These associations are purely an OS thing, which go on completely outside XBoard. Each OS has its own mechanism for this. E.g. in MS Windows files are recognized purely by extension, and in the registry you can associate a certain extension with a certain command, possibly containing the filename. So *.pgn is accociated with the command 'winboard -viewer -lgf FILENAME', so that clicking the PGN file would start up WinBoard with that file as game file, in Game Viewer mode (so you won't end up in the Startup dialog).

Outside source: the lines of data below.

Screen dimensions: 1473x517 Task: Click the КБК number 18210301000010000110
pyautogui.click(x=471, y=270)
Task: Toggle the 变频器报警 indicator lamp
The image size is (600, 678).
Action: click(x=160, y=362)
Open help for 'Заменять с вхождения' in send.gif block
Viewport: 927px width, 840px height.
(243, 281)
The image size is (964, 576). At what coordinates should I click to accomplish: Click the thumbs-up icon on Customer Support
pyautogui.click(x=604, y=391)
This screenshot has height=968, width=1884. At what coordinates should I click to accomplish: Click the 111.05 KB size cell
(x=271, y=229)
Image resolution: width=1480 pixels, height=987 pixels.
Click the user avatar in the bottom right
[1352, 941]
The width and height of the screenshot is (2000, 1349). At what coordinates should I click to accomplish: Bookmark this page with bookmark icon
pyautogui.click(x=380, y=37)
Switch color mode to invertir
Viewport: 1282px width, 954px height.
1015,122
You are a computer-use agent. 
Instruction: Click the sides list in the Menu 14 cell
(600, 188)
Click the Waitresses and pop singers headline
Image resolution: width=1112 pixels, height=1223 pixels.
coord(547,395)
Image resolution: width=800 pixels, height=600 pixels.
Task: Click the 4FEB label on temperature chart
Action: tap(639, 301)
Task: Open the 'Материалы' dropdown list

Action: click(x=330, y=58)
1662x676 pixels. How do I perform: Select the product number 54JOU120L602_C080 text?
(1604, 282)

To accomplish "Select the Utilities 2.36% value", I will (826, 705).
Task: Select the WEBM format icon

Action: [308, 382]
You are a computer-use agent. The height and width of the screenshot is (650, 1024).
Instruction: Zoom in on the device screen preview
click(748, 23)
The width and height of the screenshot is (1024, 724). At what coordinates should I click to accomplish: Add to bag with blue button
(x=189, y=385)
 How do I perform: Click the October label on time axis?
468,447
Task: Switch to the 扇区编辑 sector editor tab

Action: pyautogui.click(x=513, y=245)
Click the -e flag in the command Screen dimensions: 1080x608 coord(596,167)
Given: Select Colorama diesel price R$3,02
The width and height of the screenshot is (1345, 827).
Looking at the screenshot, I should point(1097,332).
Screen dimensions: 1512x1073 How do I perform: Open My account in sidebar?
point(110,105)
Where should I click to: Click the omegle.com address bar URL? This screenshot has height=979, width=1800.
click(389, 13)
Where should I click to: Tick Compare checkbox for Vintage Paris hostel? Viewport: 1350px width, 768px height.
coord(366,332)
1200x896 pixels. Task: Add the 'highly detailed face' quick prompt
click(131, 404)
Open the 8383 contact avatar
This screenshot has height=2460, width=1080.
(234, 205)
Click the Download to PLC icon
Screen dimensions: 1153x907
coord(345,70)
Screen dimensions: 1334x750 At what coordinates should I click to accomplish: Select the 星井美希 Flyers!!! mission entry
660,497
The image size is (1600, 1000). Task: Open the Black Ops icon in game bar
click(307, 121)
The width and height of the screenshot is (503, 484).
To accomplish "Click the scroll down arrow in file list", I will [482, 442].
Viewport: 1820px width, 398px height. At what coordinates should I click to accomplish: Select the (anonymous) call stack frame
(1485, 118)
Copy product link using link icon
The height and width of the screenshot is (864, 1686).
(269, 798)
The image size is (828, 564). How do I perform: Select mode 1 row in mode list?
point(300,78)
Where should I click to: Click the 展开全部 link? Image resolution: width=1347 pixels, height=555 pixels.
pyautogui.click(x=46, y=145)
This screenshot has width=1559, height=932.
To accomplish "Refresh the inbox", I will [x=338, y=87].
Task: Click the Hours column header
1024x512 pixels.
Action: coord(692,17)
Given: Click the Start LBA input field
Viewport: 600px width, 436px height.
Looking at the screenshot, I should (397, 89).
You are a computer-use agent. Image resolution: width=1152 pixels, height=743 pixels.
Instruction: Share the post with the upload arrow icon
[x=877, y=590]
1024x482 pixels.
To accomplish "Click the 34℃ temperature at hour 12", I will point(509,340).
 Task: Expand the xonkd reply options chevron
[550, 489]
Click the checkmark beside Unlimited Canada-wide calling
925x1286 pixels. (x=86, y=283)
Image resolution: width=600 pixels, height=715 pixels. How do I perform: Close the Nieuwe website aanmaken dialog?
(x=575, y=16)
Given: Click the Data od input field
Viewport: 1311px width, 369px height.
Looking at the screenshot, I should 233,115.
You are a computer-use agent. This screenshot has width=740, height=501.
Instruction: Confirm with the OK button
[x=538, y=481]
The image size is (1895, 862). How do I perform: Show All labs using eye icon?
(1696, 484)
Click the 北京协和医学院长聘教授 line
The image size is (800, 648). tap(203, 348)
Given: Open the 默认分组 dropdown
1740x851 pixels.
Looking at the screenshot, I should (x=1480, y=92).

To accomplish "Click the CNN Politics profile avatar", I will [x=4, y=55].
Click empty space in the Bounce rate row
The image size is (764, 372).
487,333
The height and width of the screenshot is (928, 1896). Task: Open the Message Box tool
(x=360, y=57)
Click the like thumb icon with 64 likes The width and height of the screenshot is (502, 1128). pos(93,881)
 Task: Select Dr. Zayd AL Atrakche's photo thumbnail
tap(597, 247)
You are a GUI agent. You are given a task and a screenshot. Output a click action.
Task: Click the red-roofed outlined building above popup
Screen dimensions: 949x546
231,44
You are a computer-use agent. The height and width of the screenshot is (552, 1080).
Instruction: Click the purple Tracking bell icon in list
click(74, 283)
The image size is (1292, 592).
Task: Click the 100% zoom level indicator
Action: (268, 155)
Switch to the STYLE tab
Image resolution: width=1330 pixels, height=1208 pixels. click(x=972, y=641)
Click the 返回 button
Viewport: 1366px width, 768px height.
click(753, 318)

In Linux it is a bit more complex: files have 'mime types', which can be defined in terms of filename as well as contents. You first have to register a mime type, by submitting an xml file containing the definition of the type, the text string (in various languages) that the OS should use to describe it, the icon with which to display it, etc. This is all done in the file xboard.xml of the source tree. The Makefile will run the command xdg-mime on this .xml file during 'make install'. Because it refers to non-standard icons, the install will also have to log the icons with the system, using the command xdg-icon-resource with the icon images that come with XBoard (used to be .xpm, but should be .png files in the future). Finally the defined mime types should be associated with a command. This is done through running the command xdg-desktop-menu on *.desktop files supplied with XBoard. E.g. xboard-pgn-viewer.desktop for the PGN files. These .desktop files tell Linux what command to execute (Exec=...), in which menu group it should belong, if there should be a desktop icon displayed, the name that should be displayed with such an icon, or when you hover over it, if a terminal window should be opened to run it in, etc.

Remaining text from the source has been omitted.